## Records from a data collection
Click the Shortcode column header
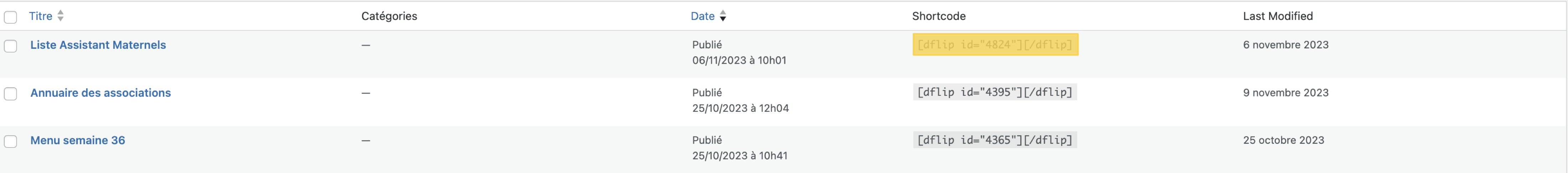1568x173 pixels. 939,16
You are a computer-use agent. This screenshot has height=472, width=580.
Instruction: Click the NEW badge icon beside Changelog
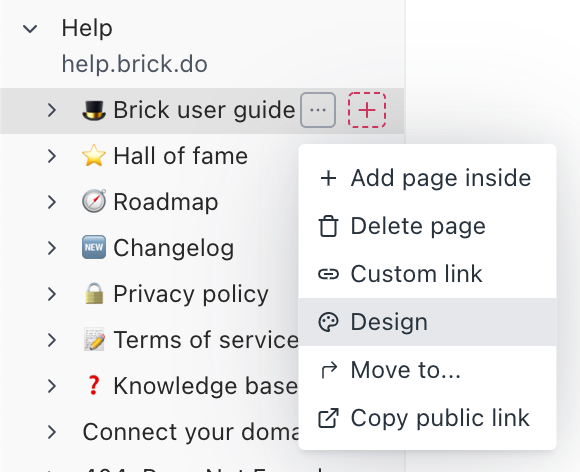tap(94, 247)
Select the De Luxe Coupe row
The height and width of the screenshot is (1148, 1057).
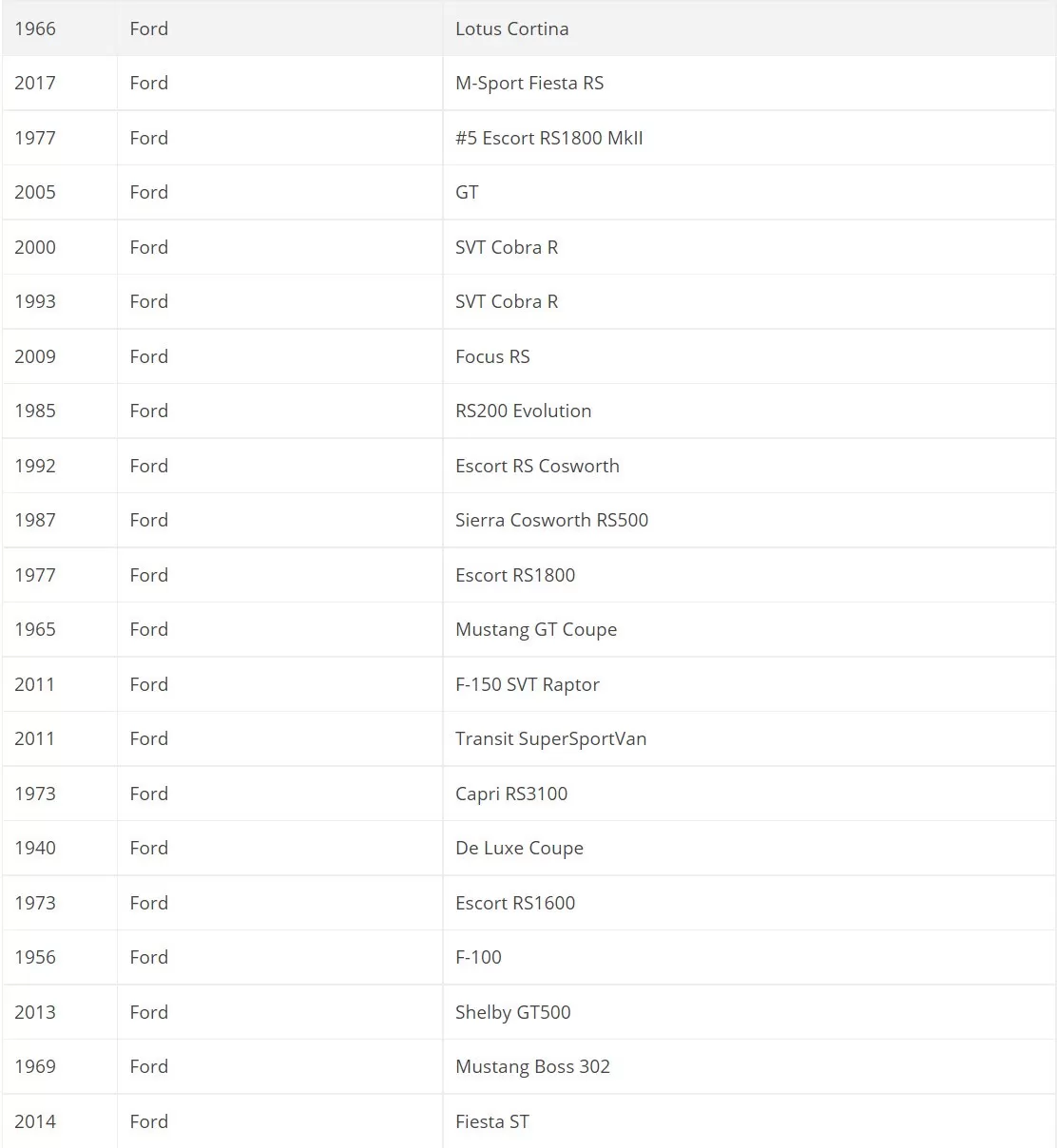coord(528,848)
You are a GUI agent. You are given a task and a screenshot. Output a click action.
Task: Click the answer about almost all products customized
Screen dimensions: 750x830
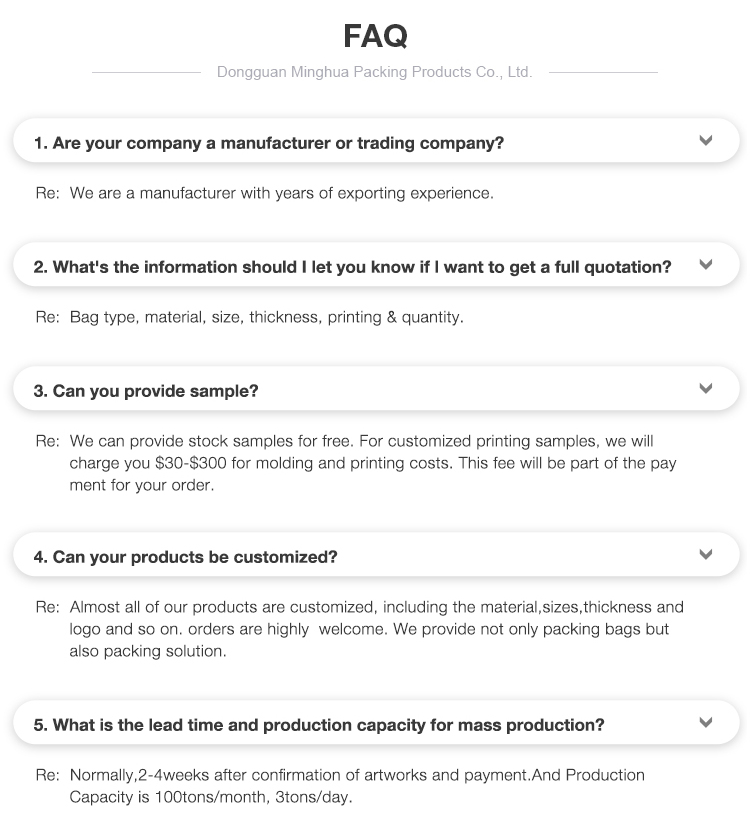pyautogui.click(x=376, y=629)

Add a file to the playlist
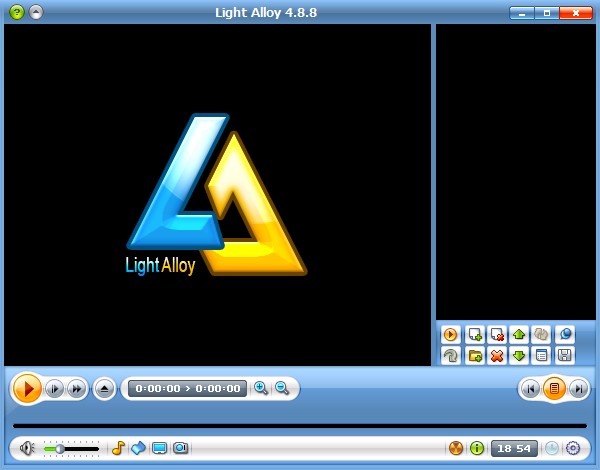[x=475, y=335]
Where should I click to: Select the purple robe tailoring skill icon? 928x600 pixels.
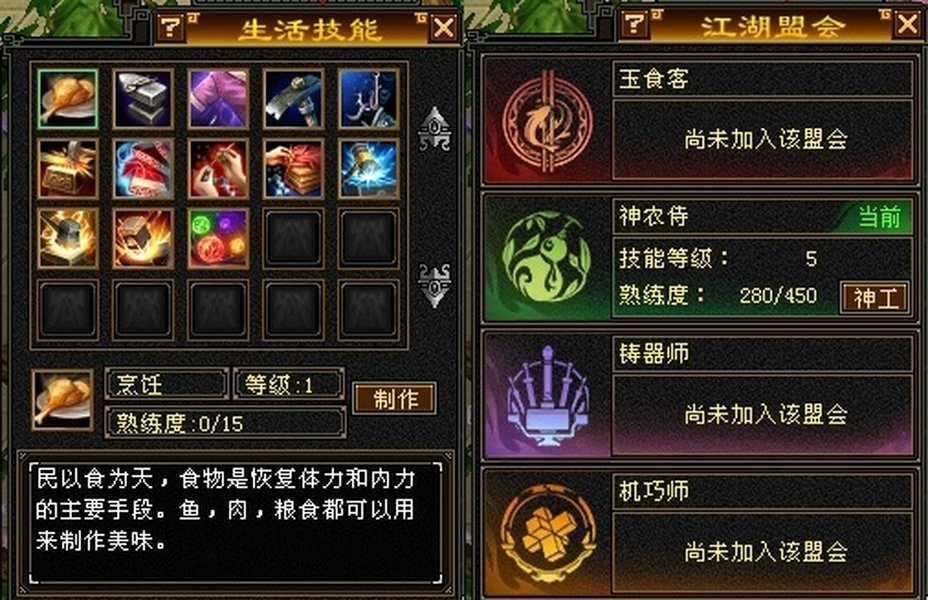[218, 99]
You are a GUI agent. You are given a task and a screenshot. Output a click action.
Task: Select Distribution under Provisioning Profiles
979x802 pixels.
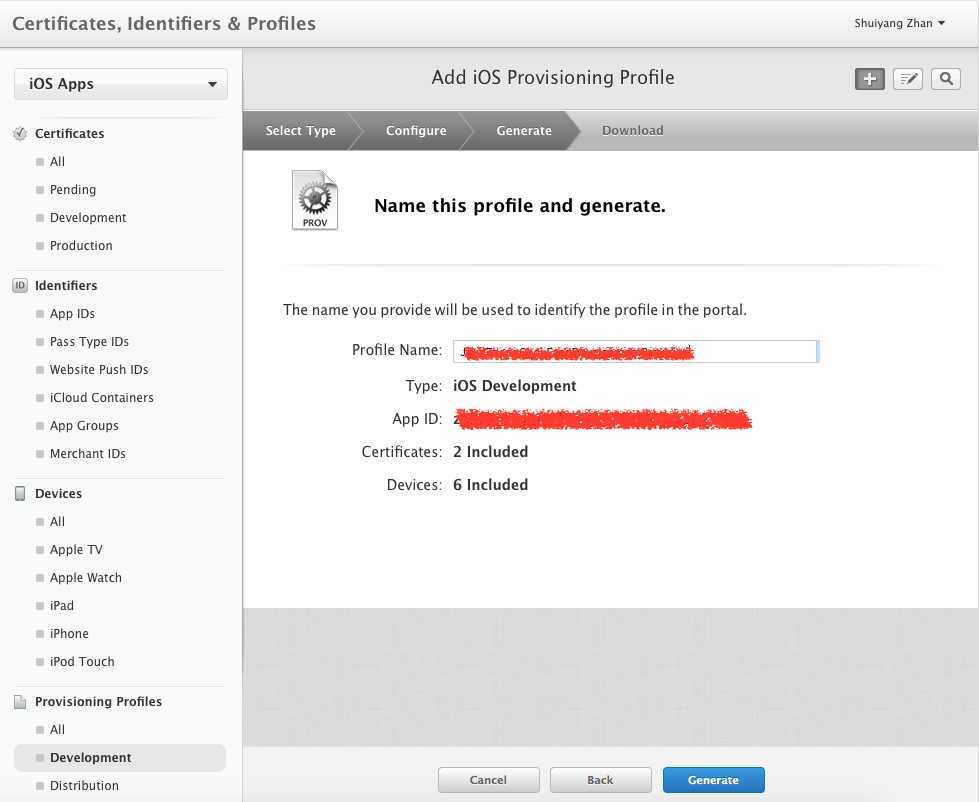(84, 785)
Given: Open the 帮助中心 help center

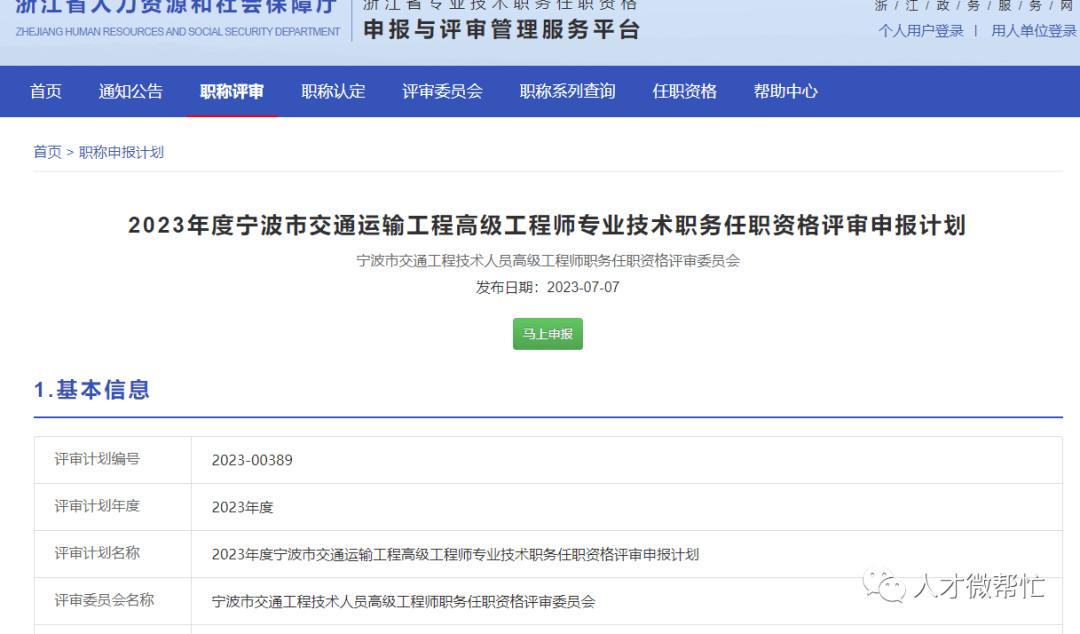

## Exercise
Leave out the images and copy every record above exactly.

## Solution to this exercise
Click the Shortcode column header
1568x173 pixels. 939,16
You are a computer-use agent. This screenshot has height=472, width=580.
Instruction: Click the NEW badge icon beside Changelog
tap(94, 247)
Select the De Luxe Coupe row
The height and width of the screenshot is (1148, 1057).
coord(528,848)
You are a GUI agent. You are given a task and a screenshot. Output a click action.
Task: Click the answer about almost all products customized
Screen dimensions: 750x830
pyautogui.click(x=376, y=629)

Add a file to the playlist
[x=475, y=335]
Where should I click to: Select the purple robe tailoring skill icon? 928x600 pixels.
[218, 99]
You are a GUI agent. You are given a task and a screenshot. Output a click action.
Task: Select Distribution under Provisioning Profiles
979x802 pixels.
(84, 785)
Given: Open the 帮助中心 help center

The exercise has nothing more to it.